This is a short write up I did about a recently passed law in Mexico regardless the warrantless tracking of cell phones.
I write to express three concerns about Ley de Geolocalización:
First, the collection of real-time geolocation data without a warrant appears to violate a general right of privacy as outlined in the Mexican Constitution1:
Disturbances against any person's family, residence, documents or possessions...shall be made by a warrant issued by an authorized official.And Article 12 of the Universal Declaration of Human Rights2:
Search warrants, which shall be issued in writing by judicial authorities exclusive, shall establish the place where the search will take place, the person or persons who will be arrested and the objects which will be looked for.
Private communications shall not be breached. Any attempt directed to infringe them will be considered as a criminal offence under the law.

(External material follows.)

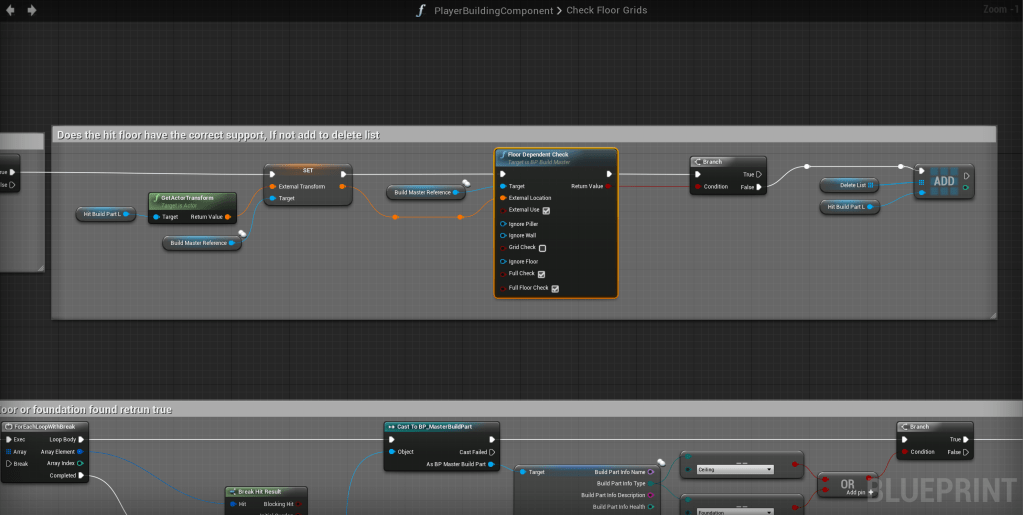Click the GetActorTransform function icon
1023x515 pixels.
[156, 198]
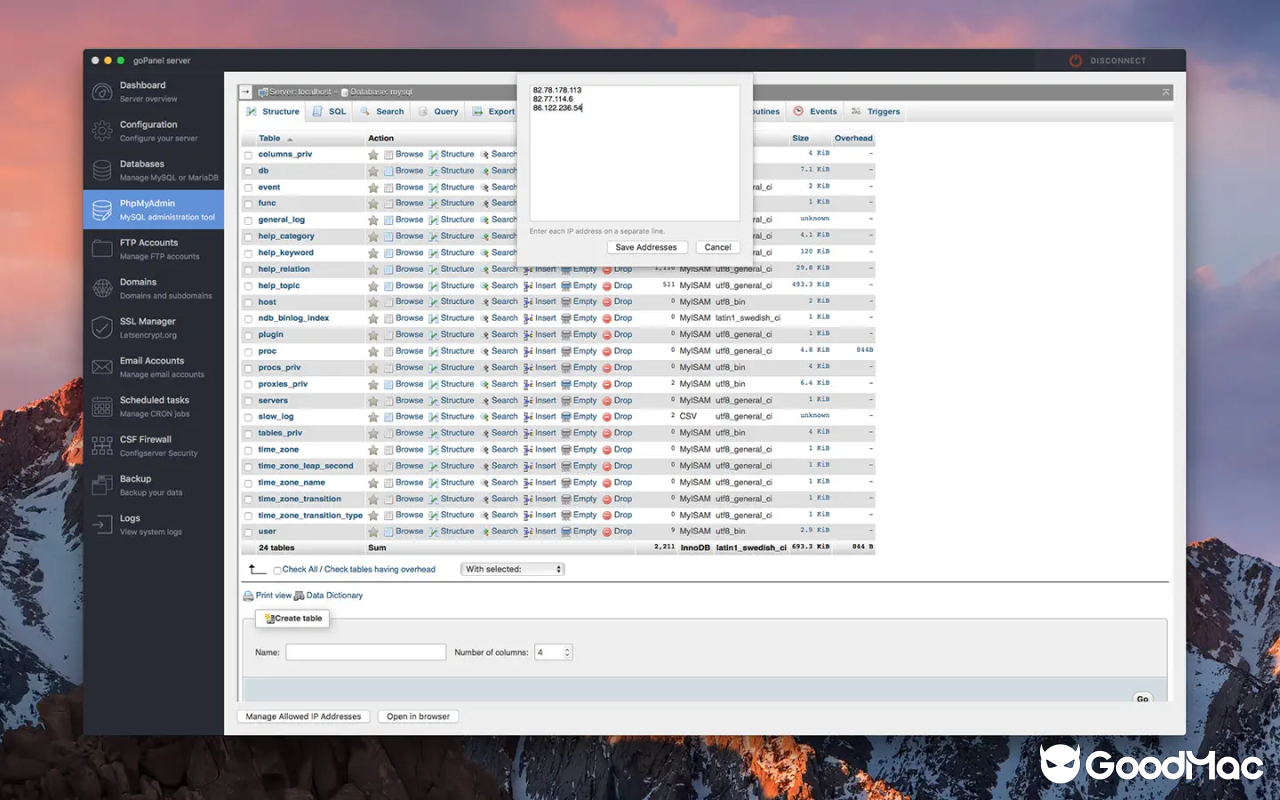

No one shall be subjected to arbitrary interference with his privacy, family, home or correspondence, nor to attacks upon his honour and reputation. Everyone has the right to the protection of the law against such interference or attacks.Second, the proposed Article 133 says: "De todas las solicitudes, la autoridad dejará constancia en autos y las mantendrá en sigilo."3 Translated: "Of all the requests, the authority will record in the file and kept in secret." This appears to violate the principle of due process as provided in multiple sections of Mexico's Constitution and Article 8 of the Universal Declaration of Human Rights.
Third, cellular signals (and the geolocation data that is transmitted by them) are vulnerable to jamming , which would render the tracking of a subject's signal difficult or impossible. An individual who suspects his cell phone is being tracked does not need to be a technical wizard to reduce or even eliminate his signal trail from would-be trackers.
These are but three of many serious concerns about Ley de Geolocalización, but they are serious enough to question the constitutionality of such legislation.